The Secretary-General shook his head in bewilderment. He had sometimes wondered what civilization would come to be, a million years hence. Now he knew, and it staggered him. An ultimate simplicity, superman disdaining the whole cumbersome apparatus of interstellar government, freed of all restraints save the superman morality, free to think his giant thoughts between the stars!
Hurdgo looked out the window to the arrogant towers of New York. «Biggest city I ever saw,» he remarked, «and I seen a lot of planets. I don’t see how you run it. Must be complicated.»
«It is, sir.» Larson smiled wryly. Of course the Galactics would long ago have passed the stage of needing such a human ant hill. They would have forgotten the skills required to govern one, just as Larson’s people had forgotten how to chip flint.
«Well, let’s get down to business.» Hurdgo sucked on his cigar and smacked his lips. «Here’s how it works. We found out a big while back that we can’t go letting any new planet bust its way into space with no warning to anybody. Too much danger. So we set up detectors all over the Galaxy. When they spot the, uh, what-you-call-’ems—vibrations, yes, that’s it, vibrations—the vibrations of a new star drive, they alert the, uh, Coordinating Council and it sends out a ship to contact the new people and tell ’em the score.»
«Ah, indeed. I suspected as much. We have just invented a faster-than-light engine… very primitive, of course, compared to yours. It was being tested when—»

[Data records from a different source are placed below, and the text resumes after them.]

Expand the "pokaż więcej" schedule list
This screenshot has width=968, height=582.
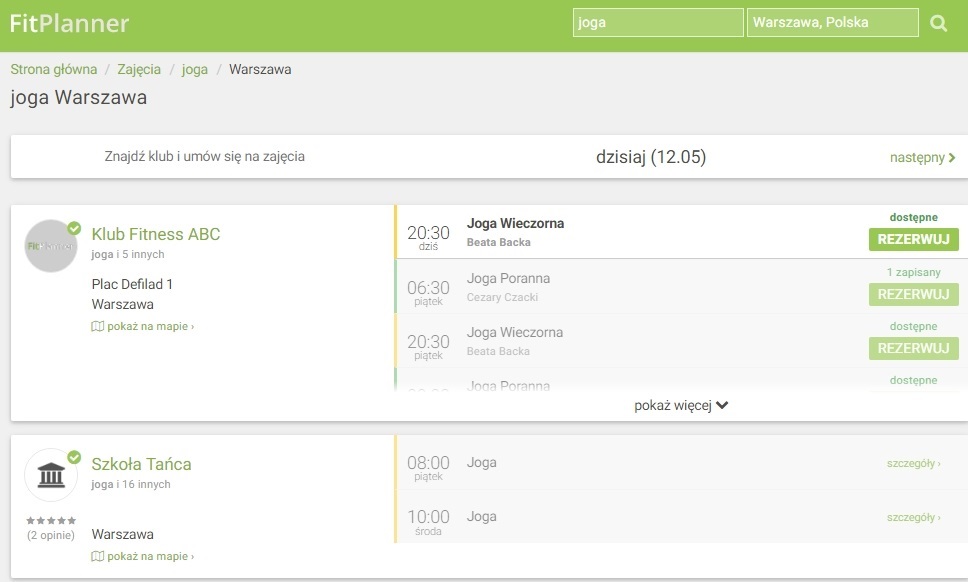pyautogui.click(x=678, y=405)
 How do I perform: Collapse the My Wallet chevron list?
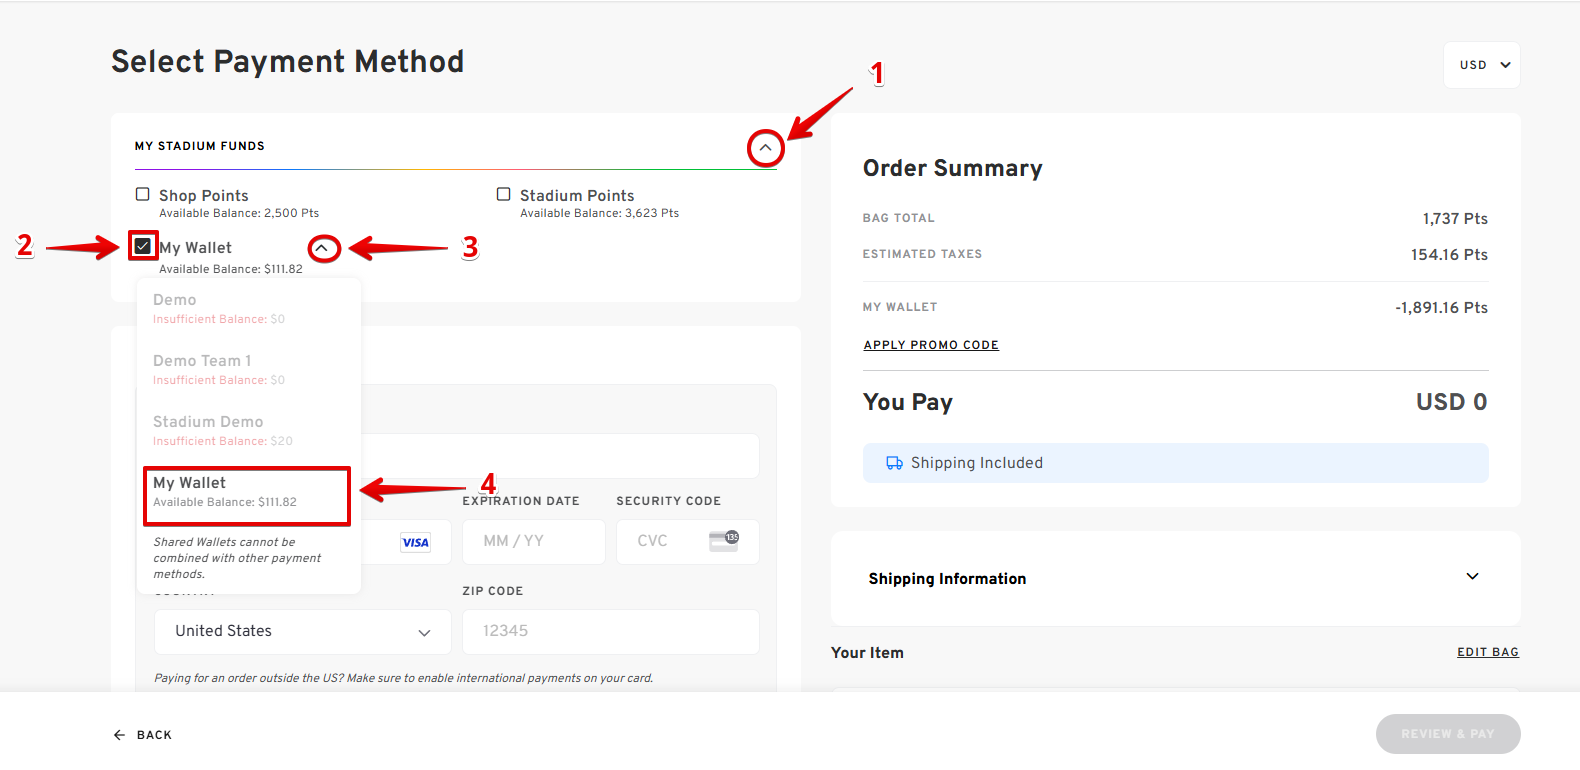(x=322, y=248)
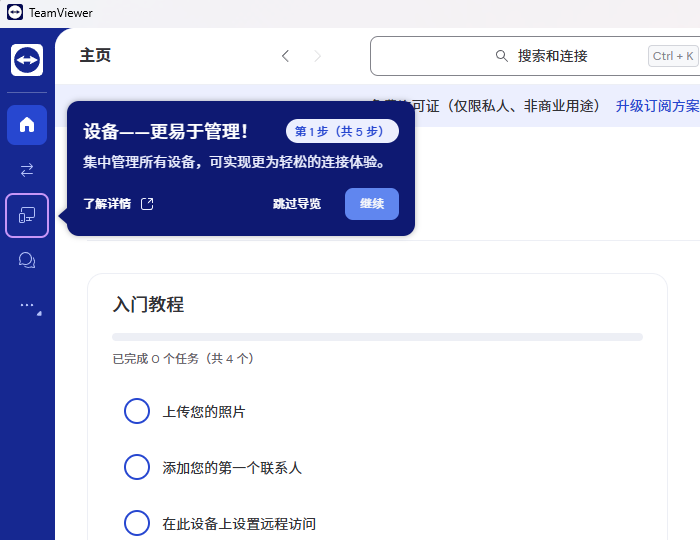
Task: Toggle the 上传您的照片 task circle
Action: (x=137, y=411)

«Uh-huh. So me and my boys are supposed to give you the once-over and see if you’re all right. Don’t want warlike peoples running around loose, you know. Too much danger.»
«I assure you—»
«Yes, yes, pal, it’s OK. You got a good strong world setup and the computer says you’ve stopped making war.» Hurdgo frowned. «I got to admit, you got some funny habits. I don’t really understand everything you do… you seem to think funny, not like any other planet I ever heard of. But it’s all right. Everybody to his own ways. You get a clean bill of health.»